You will need to hunt far and wide to hear a better performance of Mahler’s First Symphony than the Dallas Symphony Orchestra delivered under the pugnacious baton of Music Director Jaap van Zweden. More about that later.
The concert opened with the world premiere of Christopher Theofanidis’ Concerto for Cello and Orchestra. Nina Kotova, who commissioned the work, did the honors with Maestro van Zweden assigned the difficult job of holding it all together.

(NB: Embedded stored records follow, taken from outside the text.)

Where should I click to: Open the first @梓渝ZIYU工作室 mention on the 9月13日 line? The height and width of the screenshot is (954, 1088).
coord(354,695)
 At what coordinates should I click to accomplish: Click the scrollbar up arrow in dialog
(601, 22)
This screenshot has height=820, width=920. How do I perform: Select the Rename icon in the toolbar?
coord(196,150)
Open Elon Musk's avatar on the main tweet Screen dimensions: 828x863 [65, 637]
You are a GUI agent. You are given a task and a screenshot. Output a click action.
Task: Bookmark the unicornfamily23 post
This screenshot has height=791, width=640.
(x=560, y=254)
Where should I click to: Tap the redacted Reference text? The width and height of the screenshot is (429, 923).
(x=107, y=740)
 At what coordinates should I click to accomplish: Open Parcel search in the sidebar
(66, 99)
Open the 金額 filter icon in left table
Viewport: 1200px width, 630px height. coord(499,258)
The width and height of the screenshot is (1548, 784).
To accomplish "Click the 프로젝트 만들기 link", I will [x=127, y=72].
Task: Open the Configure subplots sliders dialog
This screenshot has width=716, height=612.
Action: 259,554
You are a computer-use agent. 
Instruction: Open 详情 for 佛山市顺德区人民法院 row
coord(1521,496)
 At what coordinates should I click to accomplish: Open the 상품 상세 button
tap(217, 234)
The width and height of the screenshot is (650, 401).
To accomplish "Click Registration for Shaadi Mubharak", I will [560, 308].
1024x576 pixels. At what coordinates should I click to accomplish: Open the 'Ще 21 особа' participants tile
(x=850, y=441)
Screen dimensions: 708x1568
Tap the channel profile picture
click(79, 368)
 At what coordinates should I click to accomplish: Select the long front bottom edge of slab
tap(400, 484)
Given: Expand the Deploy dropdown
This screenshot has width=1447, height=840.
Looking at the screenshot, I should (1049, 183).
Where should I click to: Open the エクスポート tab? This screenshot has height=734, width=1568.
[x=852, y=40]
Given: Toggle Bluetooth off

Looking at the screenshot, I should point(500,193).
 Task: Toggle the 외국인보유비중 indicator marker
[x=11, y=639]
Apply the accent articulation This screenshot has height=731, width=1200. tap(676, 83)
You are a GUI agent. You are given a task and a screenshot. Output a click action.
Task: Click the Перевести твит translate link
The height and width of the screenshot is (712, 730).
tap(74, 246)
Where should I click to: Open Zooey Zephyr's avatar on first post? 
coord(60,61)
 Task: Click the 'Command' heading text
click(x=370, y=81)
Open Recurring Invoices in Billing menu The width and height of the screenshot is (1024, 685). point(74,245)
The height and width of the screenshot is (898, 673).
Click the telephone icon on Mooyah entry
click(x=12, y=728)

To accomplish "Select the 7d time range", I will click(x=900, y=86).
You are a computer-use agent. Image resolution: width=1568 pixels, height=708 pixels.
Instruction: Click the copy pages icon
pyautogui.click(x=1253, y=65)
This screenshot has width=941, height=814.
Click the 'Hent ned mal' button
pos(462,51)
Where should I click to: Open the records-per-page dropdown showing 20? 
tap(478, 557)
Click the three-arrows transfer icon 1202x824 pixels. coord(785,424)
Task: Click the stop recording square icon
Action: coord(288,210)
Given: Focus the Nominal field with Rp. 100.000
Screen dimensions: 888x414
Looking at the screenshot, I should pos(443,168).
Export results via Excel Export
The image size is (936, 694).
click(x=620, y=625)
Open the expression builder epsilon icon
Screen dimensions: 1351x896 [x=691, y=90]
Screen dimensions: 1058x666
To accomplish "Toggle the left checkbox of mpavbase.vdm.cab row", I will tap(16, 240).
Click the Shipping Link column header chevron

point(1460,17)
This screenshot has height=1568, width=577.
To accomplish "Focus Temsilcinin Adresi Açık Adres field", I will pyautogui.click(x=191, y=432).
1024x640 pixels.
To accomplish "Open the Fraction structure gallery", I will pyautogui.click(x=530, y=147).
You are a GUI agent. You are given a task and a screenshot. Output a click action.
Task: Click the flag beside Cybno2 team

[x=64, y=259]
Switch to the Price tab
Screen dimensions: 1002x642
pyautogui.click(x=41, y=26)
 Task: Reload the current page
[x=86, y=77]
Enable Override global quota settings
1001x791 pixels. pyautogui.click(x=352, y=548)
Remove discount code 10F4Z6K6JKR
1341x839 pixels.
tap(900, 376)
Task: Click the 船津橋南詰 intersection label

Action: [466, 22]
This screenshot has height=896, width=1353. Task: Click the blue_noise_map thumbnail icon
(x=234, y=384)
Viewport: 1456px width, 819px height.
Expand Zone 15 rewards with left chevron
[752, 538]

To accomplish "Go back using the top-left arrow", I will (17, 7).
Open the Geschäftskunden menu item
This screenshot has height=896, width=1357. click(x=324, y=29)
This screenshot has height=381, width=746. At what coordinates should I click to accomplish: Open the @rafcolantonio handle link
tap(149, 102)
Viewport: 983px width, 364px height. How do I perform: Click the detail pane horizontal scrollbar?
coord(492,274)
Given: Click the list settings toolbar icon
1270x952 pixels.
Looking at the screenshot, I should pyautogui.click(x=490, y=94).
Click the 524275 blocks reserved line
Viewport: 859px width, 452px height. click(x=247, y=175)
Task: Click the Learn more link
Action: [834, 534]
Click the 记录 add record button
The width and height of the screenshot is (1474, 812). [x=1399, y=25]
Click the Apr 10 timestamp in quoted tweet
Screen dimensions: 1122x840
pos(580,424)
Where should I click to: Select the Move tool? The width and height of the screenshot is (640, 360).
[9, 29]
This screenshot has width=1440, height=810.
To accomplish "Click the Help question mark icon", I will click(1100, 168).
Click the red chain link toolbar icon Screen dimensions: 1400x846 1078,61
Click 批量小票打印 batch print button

The composer has described the opening movement as having windy textures and shimmery musical effects. The rustic drumming and raucous dance rhythms of the first movement was so different from this description that a double-check of the program was needed to see if there wasn’t an opener before the concerto. This is not to say that it was not exciting and terrific—it was. It was just such a shock. The composer may have thought that the orchestra was the "wind around the cello," and the pedal tones did convey the constant background sound of a very windy day, but these ears heard a primitivism and a wind storm more attuned to King Lear on the heath. The lyrical second thematic material formed a perfect contrast without changing the mood.
Upon reflection, the piece seems to be more like a larger single movement work in an overarching three-part form. This impression was underlined by the second movement, which played much like an accompanied cadenza. A series of events was laid over the continued wind sound of a tremolo in the strings. The composer called this movement an "unanswered question" and this it may have been, but question or not, the soloist's ruminations were those of a troubled soul. The listeners were drawn into these internal struggles in spite of themselves. The last movement, a driven finale, brought the work to an exciting conclusion.
Theofanidis has written a most welcome addition to the repertoire for the instrument. It is fragmented and unified as well as lyric and angular, all at the same time. The musical language shows its family tree here and there, but all of these parental influences are tossed unceremoniously into the pot and a distinctive voice emerges. Ms. Katova made an excellent case for the concerto and navigated its many extreme difficulties with verve. The work asks everything possible from the instrument from wide tremolos and blindingly fast passage work to stratospheric trills. She is an exciting player and, draped in sparkling gold, shot off as many fireworks visually as the music did aurally.
The second half of the program was a near-perfect reading of the Mahler Symphony No.1, the "Titan." Never was that subtitle more appropriate than hearing this towering masterwork in the hands of the DSO and van Zweden. This is obviously his piece. Every section of this sprawling work—which in lesser hands can seem like a random conglomeration of everything from nursery tunes and cuckoo calls to a Klezmer and oompa battle of the bands—was knit together like some assembled artwork puzzle where you only see the beautiful picture and the outline of the pieces from which it was made fade into irrelevance. His gestures, showing more independence of the hands than in the concerto, were communicative and effective without being mannered as some showier and highly polished conductors are wont to do. Sometimes, in his immersion in the music he would arrive early at a secondary beat and then need to wait a moment for the music to catch up before moving on to complete the measure, but this only heightened the level of excitement.
Was it studio perfect? Well, of course not. There was the occasional bobble from the usual suspects, but it feels misanthropic to even bring it up.
There is really little more to say than wow. As always, the acoustics of the Meyerson amazed and was as much a star of the evening as the players and conductor. Gushing over more of the details of this thoughtful and thrilling performance would be pointless. The instantaneous and tumultuous ovation from the audience said more than enough. More importantly, the spontaneous eruption of cheers demonstrated that they were with van Zweden and the orchestra every step of the way on Mahler’s journey through the human condition.
Any fan of Mahler—or of fine orchestral playing for that matter—should not miss this concert.